# Squirrels: When to dress, clean, how to carry?



## 6Speed

Find a good recipe for squirrel pot pie....


----------



## Big Shooter

CB, I wait until I get back to the house (usually a couple of hours) before skinning. I think once rigamortis sets in you won't pull the squirrel apart. Depending how bad he is shot up (when using a shotgun) can cause them to pull apart also. Using a 22 saves meat and sharpens your riffle skills for deer hunting. Souds like your pretty good at still hunting, so the natural progression will be to deer. Good luck.


----------



## jpcnorthwood

Squirrel hunting is great practice for deer hunting. Good shooting practice, good stalking practice. Congrats on your first squirrels. 

I never sit still when I hunt squirrels. I move from oak grove to oak grove and listen for them chirping as I move around. I get so excited about hearing them that I get turned around and lost in the woods. Take a compass with you to avoid getting lost if you are like me.


----------



## john warren

chizzel, some folks say put some apple vinegar in your soak too. never tried it myself.

i did try something sat. with a squirrel i haven't done since i was a kid. pulled out his tailbone and am drying the tail to make a mount with.lol think i'll save all i get this year just for fun. all you do is grab the bone with plyers and work it out. then salt it real good. lay it flat for a day or so, and resalt, then let id dry for a week or so . comb it out , fluff it up and hang it on a decorative board or nail it to the rafter in the garage or what ever you want.


----------



## Lurker

http://honest-food.net/wild-game/rabbit-hare-squirrel-recipes/

don't know how creative you want to get with the cooking. 

and next on your agenda should be waterfowl.


----------



## cbfishes

Lurker said:


> http://honest-food.net/wild-game/rabbit-hare-squirrel-recipes/
> 
> don't know how creative you want to get with the cooking.
> 
> and next on your agenda should be waterfowl.


Dude that is my favorite website.. I spend HOURS on there!! Great tip- tons of great recipes and techniques. Plenty of fancy stuff but easier stuff too.

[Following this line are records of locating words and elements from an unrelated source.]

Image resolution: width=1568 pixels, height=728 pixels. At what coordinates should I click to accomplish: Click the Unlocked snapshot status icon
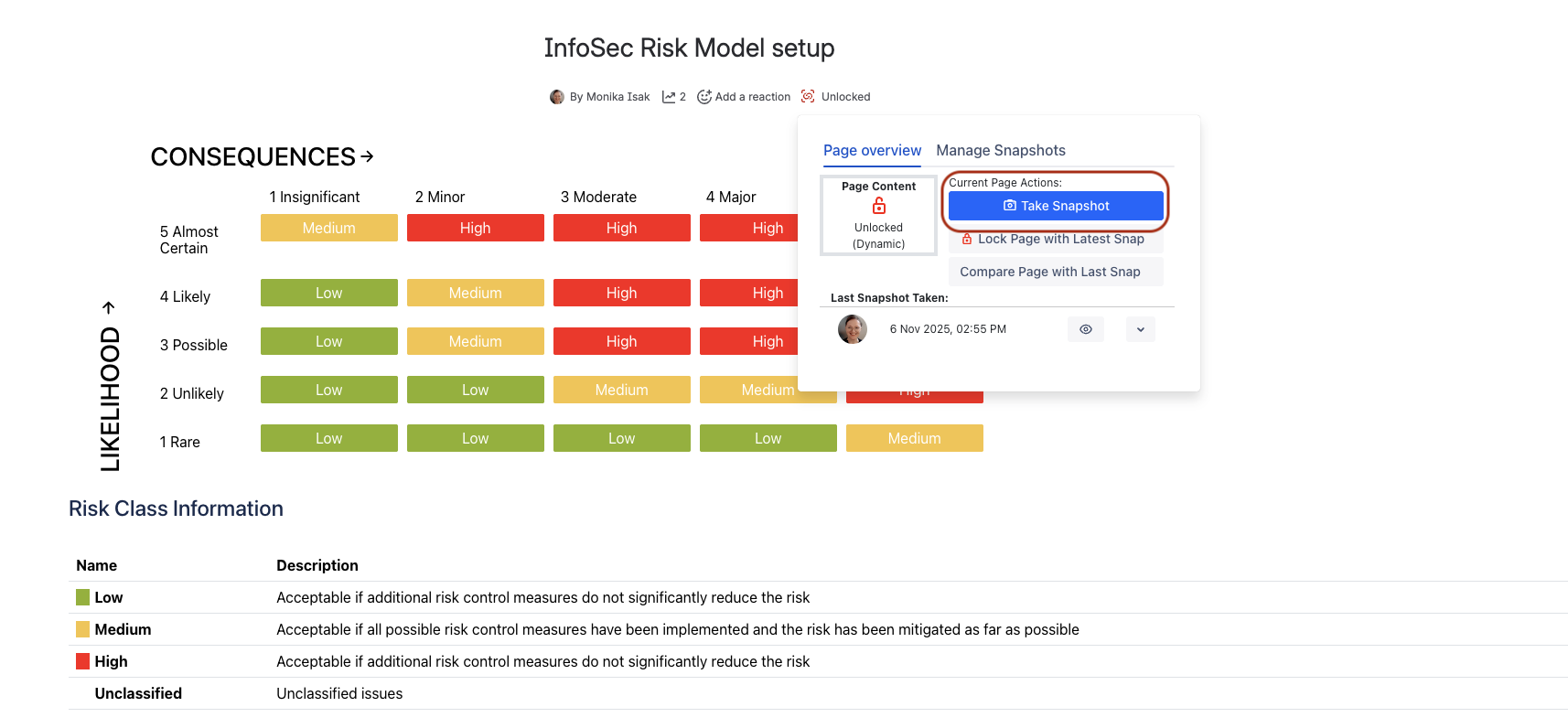[808, 97]
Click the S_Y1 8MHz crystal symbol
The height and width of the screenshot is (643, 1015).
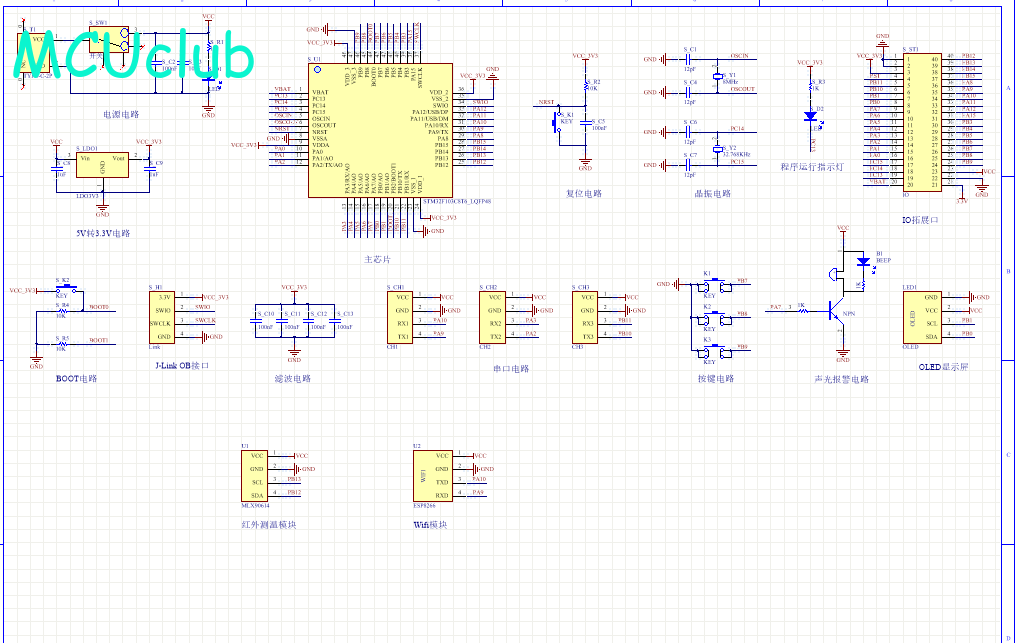tap(717, 76)
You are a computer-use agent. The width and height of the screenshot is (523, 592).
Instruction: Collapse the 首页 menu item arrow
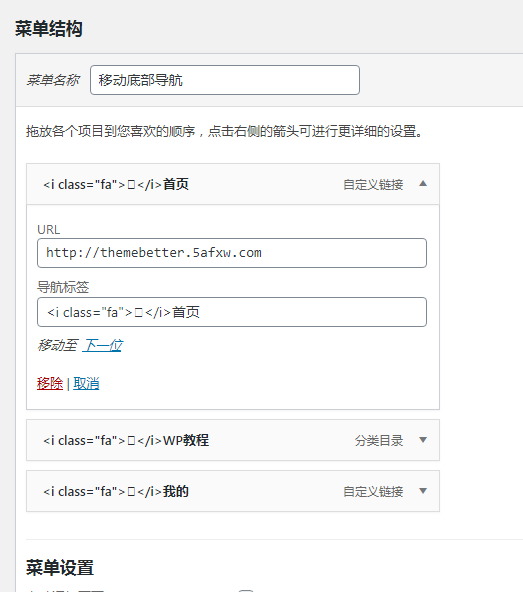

And I definitely want to get into waterfowl eventually, but for now all I've got is a gun and some blaze orange... Don't have the budget for all those decoys and stuff. Someday though- goose pastrami, goose confit, goose tacos, duck duck duck...


----------



## YMInotfishing13

I've spent most of my 8 years of hunting those woods along with Yankee Springs area. I grew up in Middleville, now I live in GR and make weekend trips to hunt or just walk around. Just wondering what area you were hunting? I might be able to point you to a couple of other spots that are great for small game hunting, in both state game areas. PM me.. 
I tried to message you but it said your PM box was full. 

P.S. I enjoyed reading your story and congrats on a successful 1st hunt!


----------



## roof cleaner

Congrats on your hunt CB. Sounds like you really enjoyed yourself. And, that is what the outdoors is all about. Loved the blog on the cooking of the squirrel.


----------



## john warren

i generaly only dress them for formal occasions,,,prom, dances and the like,,,otherwise they can wear what they like.

lol sorry had to get that in there,,,i'm a sick man.


----------



## Splitter

Great blog and welcome to hunting! Glad to see you're eating what you harvest.


----------



## Old Whaler

ridgewalker said:


> Thank you. Those are good tips. My brother is so allergic that he has had the stuff spread to the interior of his body. That was suffering.
> 
> The Ann Arbor docs said that the use of gasoline and kerosene for personal washing or cleaning/skin contact/contributed to or caused my dad's leukemia. The benzene in those products is deadly stuff. Just thought that I would share what they said.


Wash with Dawn dish soap. The irritation is caused by the OIL on poison ivy, that's why in the old days they used solvents. Now we can use dish soap that cuts grease and oil. The smart thing to do is keep a milk jug of water with Dawn in it in your vehicle, and wash hands, arms, and ankles with it whenever you've been out in the brush. 
I got it on my forearms recently because it was on my pant legs when I retied my shoes. First time in my life, and I will never mess with that stuff again. Take it seriously. Carry soapy water and an old towel.


----------



## bobberbill

Thinkin I'm reading a script for Comedy Central!! :lol::lol::lol:


----------